Saturday, October 01, 2005

More Folks Who Hate Our Freedom

From "Stepping Up the Attack on Green Activists"
By Kelly Hearn, AlterNethttp://www.alternet.org/story/26077/
excerpts; emphasis added:

In recent months, conservative lawmakers, right-wing advocacy groups and law enforcement officials have ramped up efforts to dismantle eco-terrorist groups and their supports. But critics say vague wording in the USA Patriot Act, new eco-terrorist bills and aggressive law enforcement tactics are ways of quashing civil dissent and tainting law-abiding organizations.

The Federal Bureau of Investigation is at the forefront of this movement. On June 21, FBI Deputy Assistant Director for Counterterrorism John Lewis said eco-terrorists are one of the top domestic terrorist threats in the U.S., having chalked up some 1,200 acts of eco-terrorism since 1990 totaling $110 million in property damage. Eco-terrorist groups have caused no deaths.

As the FBI works to shut down elusive and decentralized eco-terrorist networks, civil rights groups say agents are going so far as illegally spying on activists. In June, a federal disclosure lawsuit by the American Civil Liberties Union forced the FBI to admit having collected 2,400 pages of files on Greenpeace, the most vocal critic of the Bush administration's environmental record, in addition to other groups.

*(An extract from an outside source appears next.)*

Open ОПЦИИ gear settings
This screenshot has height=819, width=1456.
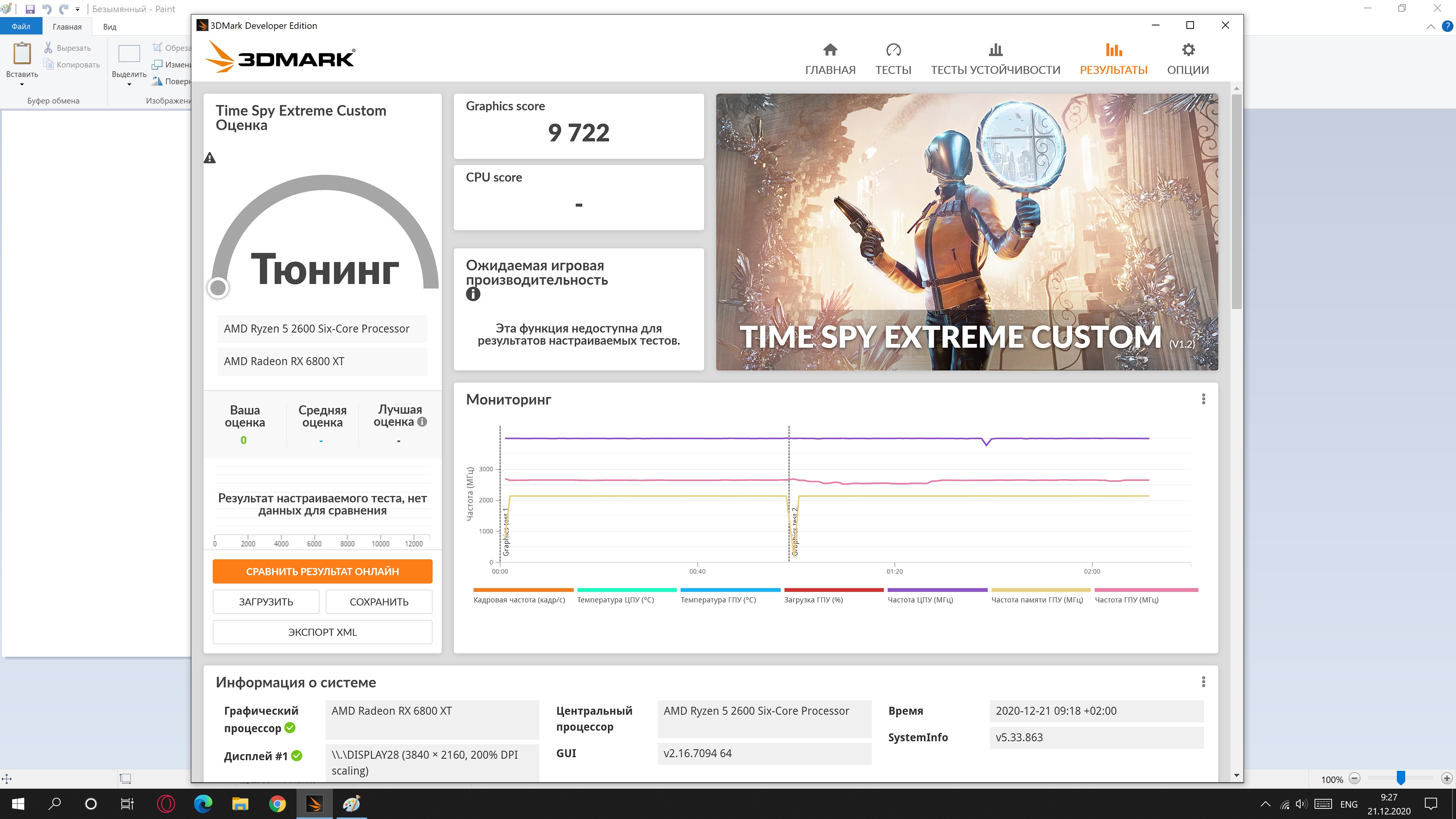tap(1188, 50)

In the courts, prosecutors work to convict activists charged with property crimes under vague and harshly punitive domestic terrorism laws. One activist, Tre Arrow, is facing life in prison for allegedly burning three logging and cement trucks in an Oregon forest. Assistant U.S. Attorney Stephen Peifer, in an interview in June, said Arrow's alleged actions are considered domestic terrorism because "it is a systematic attempt to use the threat of violence to instill fear for political or social purposes."

"Animal liberation movements are being demonized not just as whacko or extremist, but also as terrorist," says Steven Best, an animal rights activist and philosophy professor at the University of Texas at El Paso. "A collective insanity is sweeping the nation [and is] no less absurd, outrageous, frightening and irrational than the Red Scare of the 1950s. The USA Patriot Act expands government's law enforcement powers nationwide as it minimizes meaningful review and oversight by an independent judicial body."

Even though existing laws covering crimes such as arson, theft and trespassing are used to charge eco-terrorists, conservative lawmakers in several states are proposing laws that define eco-terrorism as a distinct offense -- something federal law does not do -- and deepen penalties for environmentally motivated crimes.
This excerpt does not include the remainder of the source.